CONTRATAPA
› Por Miriam Cairo
Enero resultaría insoportable, si no llegara, puntualmente, benéficamente, grasosamente el Marqués de Sade con sus pájaros violentos. A sus pasos, las almas rosadas y celestes huyen despavoridas hacia los centros turísticos. Con todos ausentes, la ciudad se convierte en un apacible laberinto tenebroso a salvo de las algazaras familiares y los angélicos sonidos infantiles.
El marqués y yo tenemos algunos rituales inalterables que se sostienen verano tras verano, y otros que van surgiendo de manera espontánea. El es imprevisible y cruel, no hace falta que lo diga, pero después de todo un año almibarado con el amor del prójimo; iluminado por el encanto natural de las personas; templado por la serenidad abrumadora de los automovilistas; esclarecido por la inteligencia infinita de las eruditas y los eruditos; bendito por el amor marital de los esposos, se vuelve imprescindible al menos un mes de ferocidad.
Uno de nuestros rituales favoritos es el asesinato en plena vía pública. Matamos a más no poder, por delante y por detrás. Por maldad y por asombro. Más de uno pensará que matar por la espalda es reprochable, sin embargo, no hay nada más osado y difícil que sobreponerse al juicio de más de uno.
Otra ceremonia que nos encanta es mirar las fotografías de la gente feliz y exitosa sin siquiera suponer que algo pueda no ser tan feliz ni tan exitoso. Alguno o alguna asociarán este gusto benévolo del marqués con su clara inclinación al masoquismo. Alguno siempre necesita poner en las casillas correctas la creación del otro. Pero en enero, el marqués y yo nos ponemos a salvo de alguna y de alguno.
El marqués viene cada enero a escribir y a visitarme en la ciudad fantasma. Leemos en los bares desiertos. Mientras él escribe yo juego al Sudoku Samurai y, para estar a tono, alterno con el Sudoku Killer. En los bares en que tenemos Wi Fi, comparto con él mis páginas pornográficas preferidas. Al marqués le encanta escribir en los bares conmigo porque dice que se le ocurren cosas horribles.
Cuando no escribe, me narra sus anécdotas.
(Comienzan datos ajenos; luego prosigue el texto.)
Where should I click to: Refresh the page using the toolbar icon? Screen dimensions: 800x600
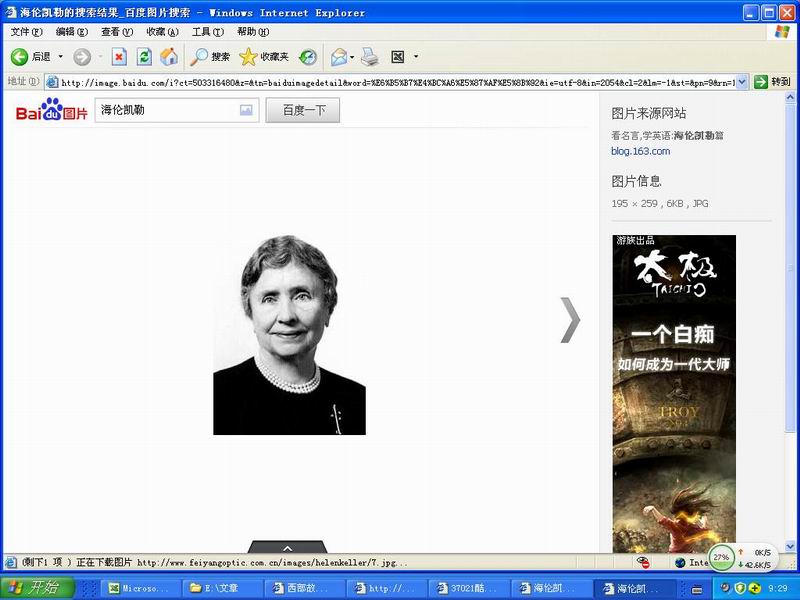pos(144,57)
Otro ritual inalterable es el relato sobre las propiedades de la cantárida y sus usos en el pasado. Escucharlo me hace más feliz que visitar cualquier página pornográfica. La cantárida (me cuenta siempre por primera vez, como si yo nunca lo hubiera leído o escuchado) es un afrodisíaco que proviene del mundo animal. Se trata de un hermoso insecto de color verde metálico que él mandaba a buscar a las costas del Mediterráneo para uso personal y para sus tan mentadas orgías. Los griegos y los romanos ya utilizaron su veneno secándolo y pulverizándolo. Lo consumían para conseguir la excitación de la libido y como abortivo. Tan antiguo ha sido su uso, enfatiza el marqués.
Muy atractivos son los chismes que trae del pasado. Tal el caso del rey Fernando el Católico, "el rey que murió por amor", según los titulares de la época, y que en realidad se había intoxicado con cantaridina en su empeño por preñar a su segunda esposa, tan joven como desagradable, de quien debía conseguir un vástago para no perder la corona. Curiosamente, el rey Martín el Humano también murió por causas del brebaje del amor, comenta el marqués, con una dosis placentera de malicia.
Nuestras charlas y nuestros silencios son interminables como el mismo enero. Al marqués le viene bien andar por la ciudad a cualquier hora. Dormimos poco. Andamos mucho. Miramos todo. Hacemos más. Hacer con el marqués no se compara. Hasta la luna se inflama inyectada por un veneno sexual que no se da en ningún otro período del año. El río se erecta en un descontrolado frenesí de peces. Las calles se mojan con sólo mirarlas. En los bares se vive la fanfarria del café con leche. Cualquiera que lo pida lo tiene, porque el erotismo del marqués no es una imagen en la que sólo habita el pensamiento sino una metáfora carnal que excede las limitaciones humanas.
En enero, los pájaros del marqués me llegan hasta los huesos. Vuelan dentro del cuerpo recubriendo distancias mortales, prolongando el asombro. Levitamos, digo al marqués, cuando levito con sus pájaros dentro de mis pájaros. Y el marqués se inflama. El marqués avanza en lentas invasiones de baba. Va cubriéndome con sus largos oleajes de esperma. Y nadie a nuestro alrededor se horroriza porque a nuestro alrededor no hay nadie. Nadie nos eructa su bondad y su pureza. En nuestras noches de mayor sadismo, el marqués y yo nos sentimos libres hasta el destierro.